作者: BigBigFlower | 来源:发表于2019-05-03 16:50 被阅读0次

    数据完整性
    检测数据是否损坏的常见措施:在数据第一次引入系统时计算校验和(checksum)并在数据通过一个不可靠的通道进行传输时再次计算校验和,这样就能发现数据是否损坏。如果计算所得的新校验和与原来的校验和不匹配,即认为数据已经损坏。

    压缩
    Hadoop常见的压缩格式:


    Hadoop压缩格式

    如何用API来压缩从标准输入中读取的数据并写到标准输出。

    // // cc StreamCompressor A program to compress data read from standard input and write it to standard output
    import org.apache.hadoop.conf.Configuration;
    import org.apache.hadoop.io.IOUtils;
    import org.apache.hadoop.io.compress.CompressionCodec;
    import org.apache.hadoop.io.compress.CompressionOutputStream;
    import org.apache.hadoop.util.ReflectionUtils;
    
    // vv StreamCompressor
    public class StreamCompressor {
    
      public static void main(String[] args) throws Exception {
        String codecClassname = args[0];
        Class<?> codecClass = Class.forName(codecClassname);
        Configuration conf = new Configuration();
        CompressionCodec codec = (CompressionCodec)
          ReflectionUtils.newInstance(codecClass, conf);
        
        CompressionOutputStream out = codec.createOutputStream(System.out);
        IOUtils.copyBytes(System.in, out, 4096, false);
        out.finish();
      }
    }
    // ^^ StreamCompressor
    
    

    CompressionCodecFactory提供了一种可以将文件扩展名映射到一个CompressionCodec的方法。该方法取文件的path对象作为参数。

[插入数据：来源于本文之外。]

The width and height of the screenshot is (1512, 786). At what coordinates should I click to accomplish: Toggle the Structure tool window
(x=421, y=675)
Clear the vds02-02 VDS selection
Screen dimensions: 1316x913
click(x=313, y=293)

    // 根据文件扩展名选择codec解压缩格式
    import java.io.InputStream;
    import java.io.OutputStream;
    import java.net.URI;
    
    import org.apache.hadoop.conf.Configuration;
    import org.apache.hadoop.fs.FileSystem;
    import org.apache.hadoop.fs.Path;
    import org.apache.hadoop.io.IOUtils;
    import org.apache.hadoop.io.compress.CompressionCodec;
    import org.apache.hadoop.io.compress.CompressionCodecFactory;
    
    // vv FileDecompressor
    public class FileDecompressor {
    
      public static void main(String[] args) throws Exception {
        String uri = args[0];
        Configuration conf = new Configuration();
        FileSystem fs = FileSystem.get(URI.create(uri), conf);
        
        Path inputPath = new Path(uri);
        CompressionCodecFactory factory = new CompressionCodecFactory(conf);
        CompressionCodec codec = factory.getCodec(inputPath);
        if (codec == null) {
          System.err.println("No codec found for " + uri);
          System.exit(1);
        }
    
        String outputUri =
          CompressionCodecFactory.removeSuffix(uri, codec.getDefaultExtension());
    
        InputStream in = null;
        OutputStream out = null;
        try {
          in = codec.createInputStream(fs.open(inputPath));
          out = fs.create(new Path(outputUri));
          IOUtils.copyBytes(in, out, conf);
        } finally {
          IOUtils.closeStream(in);
          IOUtils.closeStream(out);
        }
      }
    }
    // ^^ FileDecompressor
    
    

    如果使用的是原声代码库并且需要在应用中执行大量压缩和解压缩操作,可以考虑使用CodecPool,支持反复使用压缩和解压缩,以分摊创建这些对象的开销。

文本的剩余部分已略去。